Thursday, May 8th, 2008
If you ‘aint got a URL scheme, you are a nobody. That is what I thought when I saw
fx:// on the first day of JavaOne.
The newest one of these that I have seen is
mountpoint:// which is part of an Opera proposal for a File I/O API in the browser. You know me, extending the browser is a bit of a passion, so I was excited to see what they had come up with:
Traditionally, web applications have had little to no access to resources residing on the local filesystem. The ECMAScript interfaces for file I/O specifies a sandboxed file system, where a widget or other trusted component can gain access to the local file system.
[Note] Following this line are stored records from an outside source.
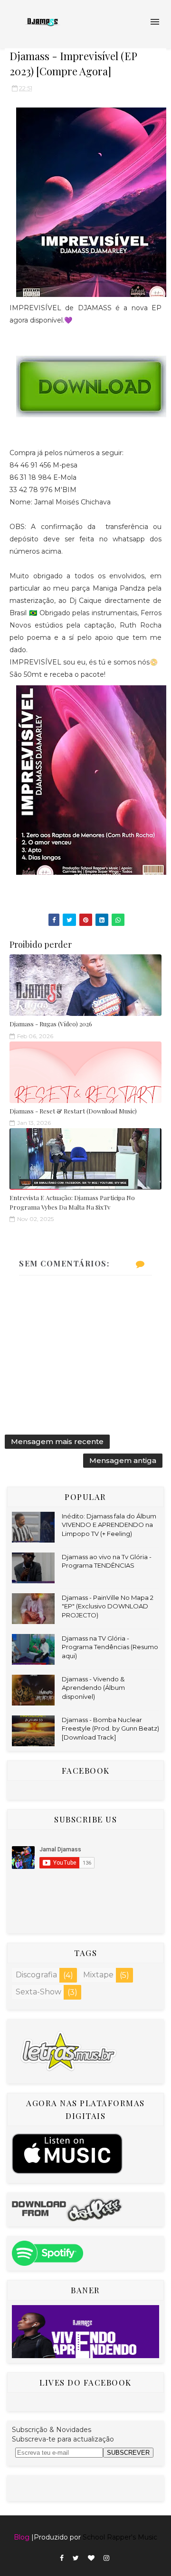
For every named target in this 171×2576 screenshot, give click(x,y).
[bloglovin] (91, 2558)
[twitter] (75, 2558)
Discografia (36, 1974)
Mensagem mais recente (57, 1441)
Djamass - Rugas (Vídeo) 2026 (51, 1024)
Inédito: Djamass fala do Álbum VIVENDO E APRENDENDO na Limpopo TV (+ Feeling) (109, 1524)
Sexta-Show (38, 1991)
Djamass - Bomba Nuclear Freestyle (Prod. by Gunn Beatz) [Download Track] (110, 1728)
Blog (21, 2537)
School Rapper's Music (120, 2537)
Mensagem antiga (122, 1460)
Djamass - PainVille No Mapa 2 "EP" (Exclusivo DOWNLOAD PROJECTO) (107, 1606)
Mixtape (98, 1974)
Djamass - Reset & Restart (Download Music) (73, 1111)
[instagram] (106, 2558)
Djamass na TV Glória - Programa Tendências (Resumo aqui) (110, 1646)
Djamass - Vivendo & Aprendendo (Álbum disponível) (93, 1687)
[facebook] (61, 2558)
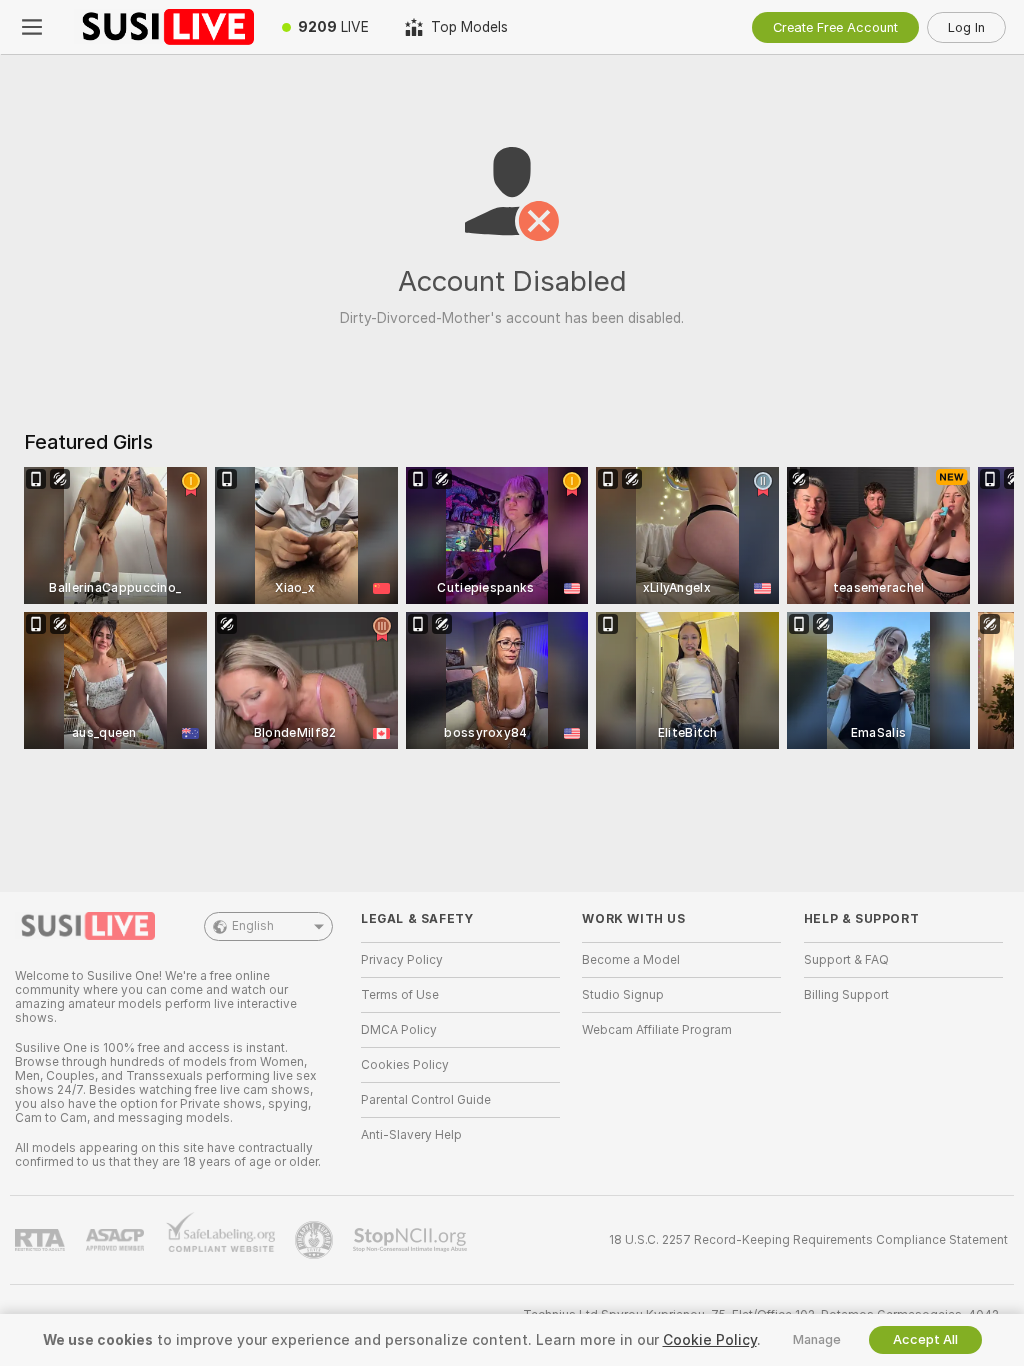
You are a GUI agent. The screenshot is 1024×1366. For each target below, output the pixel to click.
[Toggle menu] (32, 27)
The File I/O interfaces in this specification represent an abstract filesystem, without knowledge of the underlying filesystem’s path separators, conventions for setting file properties such as read/write permissions.
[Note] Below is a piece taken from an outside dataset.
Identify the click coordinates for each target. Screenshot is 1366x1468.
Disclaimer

The interfaces provide methods for opening files, writing to them, creating files and directories, moving or deleting them, and so forth.
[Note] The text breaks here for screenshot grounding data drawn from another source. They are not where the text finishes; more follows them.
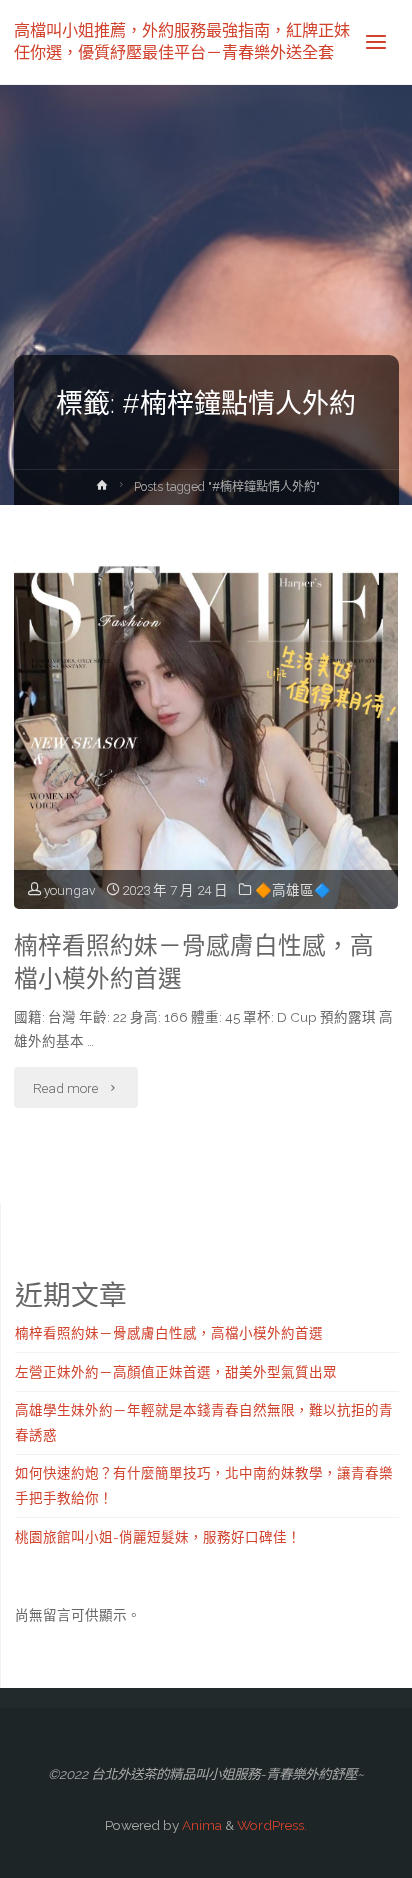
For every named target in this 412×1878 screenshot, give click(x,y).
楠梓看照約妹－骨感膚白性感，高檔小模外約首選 (194, 962)
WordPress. (272, 1825)
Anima (200, 1825)
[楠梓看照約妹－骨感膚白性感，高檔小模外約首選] (206, 838)
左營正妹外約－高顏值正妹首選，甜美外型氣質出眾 (176, 1372)
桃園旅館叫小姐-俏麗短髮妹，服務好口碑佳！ (158, 1537)
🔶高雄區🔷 (293, 890)
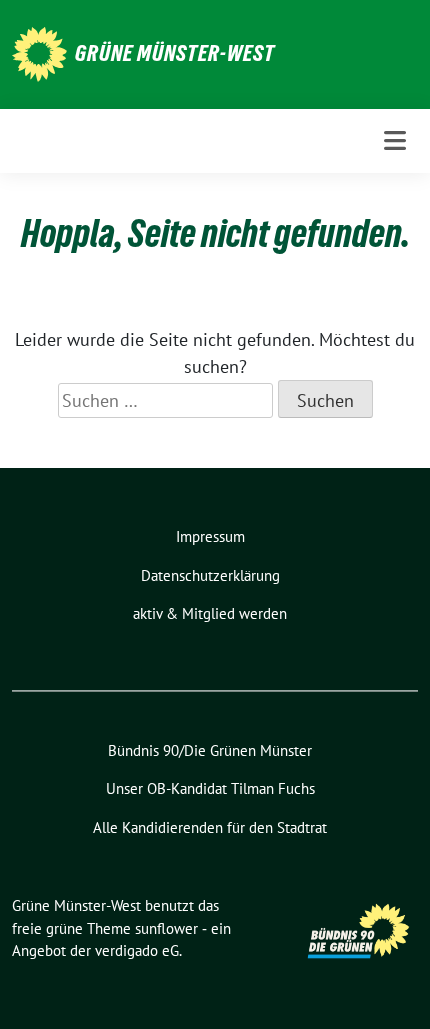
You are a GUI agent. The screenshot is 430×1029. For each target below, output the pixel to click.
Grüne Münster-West (175, 53)
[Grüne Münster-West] (39, 52)
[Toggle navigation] (395, 140)
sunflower (166, 928)
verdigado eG (137, 950)
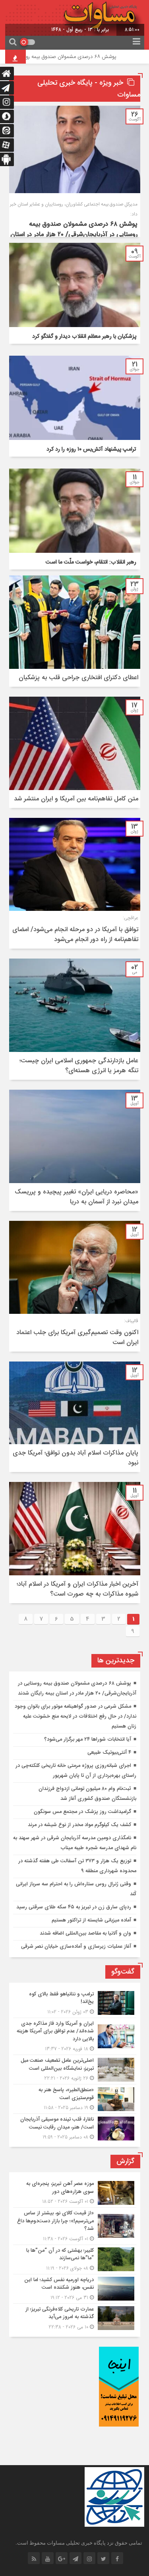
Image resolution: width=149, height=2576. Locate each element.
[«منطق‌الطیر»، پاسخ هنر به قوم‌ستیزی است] (74, 2098)
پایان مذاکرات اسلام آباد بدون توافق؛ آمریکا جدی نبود (75, 1458)
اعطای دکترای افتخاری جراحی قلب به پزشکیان (78, 677)
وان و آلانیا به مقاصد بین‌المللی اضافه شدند (85, 1933)
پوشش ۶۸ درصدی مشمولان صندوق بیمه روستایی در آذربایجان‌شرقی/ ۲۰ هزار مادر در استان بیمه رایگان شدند (73, 234)
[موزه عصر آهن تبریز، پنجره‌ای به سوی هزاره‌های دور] (74, 2192)
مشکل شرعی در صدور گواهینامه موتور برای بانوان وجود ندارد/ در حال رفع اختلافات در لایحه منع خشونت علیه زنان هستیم (75, 1716)
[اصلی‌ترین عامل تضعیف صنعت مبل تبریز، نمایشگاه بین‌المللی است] (74, 2069)
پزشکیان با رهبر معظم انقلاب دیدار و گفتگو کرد (84, 336)
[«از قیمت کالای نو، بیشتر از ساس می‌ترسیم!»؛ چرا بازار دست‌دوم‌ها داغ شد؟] (74, 2226)
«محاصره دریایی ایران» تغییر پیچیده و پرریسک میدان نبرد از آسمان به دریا (76, 1197)
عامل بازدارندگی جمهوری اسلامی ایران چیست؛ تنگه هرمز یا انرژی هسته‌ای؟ (78, 1066)
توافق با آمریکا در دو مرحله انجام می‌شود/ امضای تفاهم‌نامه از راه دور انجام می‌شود (75, 934)
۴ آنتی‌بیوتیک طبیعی (109, 1752)
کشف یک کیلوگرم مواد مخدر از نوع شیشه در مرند (79, 1825)
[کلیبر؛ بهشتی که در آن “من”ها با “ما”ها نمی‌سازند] (74, 2259)
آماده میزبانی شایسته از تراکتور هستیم (91, 1920)
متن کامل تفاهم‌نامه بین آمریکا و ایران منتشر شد (76, 799)
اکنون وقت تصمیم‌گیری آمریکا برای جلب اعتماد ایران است (77, 1337)
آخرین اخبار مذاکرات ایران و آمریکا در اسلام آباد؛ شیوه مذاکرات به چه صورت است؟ (77, 1589)
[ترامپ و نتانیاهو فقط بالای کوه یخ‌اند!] (74, 2003)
In order to work with files, an application first has to acquire a mountpoint. A mountpoint is either a reference to a file or folder on a disk, or an abstract reference to a set of files which might not necessarily be within the same folder.
If your application wants to use the File I/O API, the browser user will be asked to select a location for the virtual file system, and then you will have access to play in the sandbox.
The core interfaces are:
The FileSystem interface
In a context where the FileSystem interface is made available to applications, the interface is instantiated as opera.io.filesystem. When present, this object provides attributes and methods for acquiring access to files and folders on the local filesystem.
The File interface
The File interface represents objects in a virtual filesystem, and can represent either a file or a folder. A file object consists of a number of properties, and methods for working on these objects
File objects that are marked as persistent must persist across restarts of the application.
The FileStream interface
The FileStream interface represents a File object opened for reading and/or writing, and defines methods and attributes for doing this work.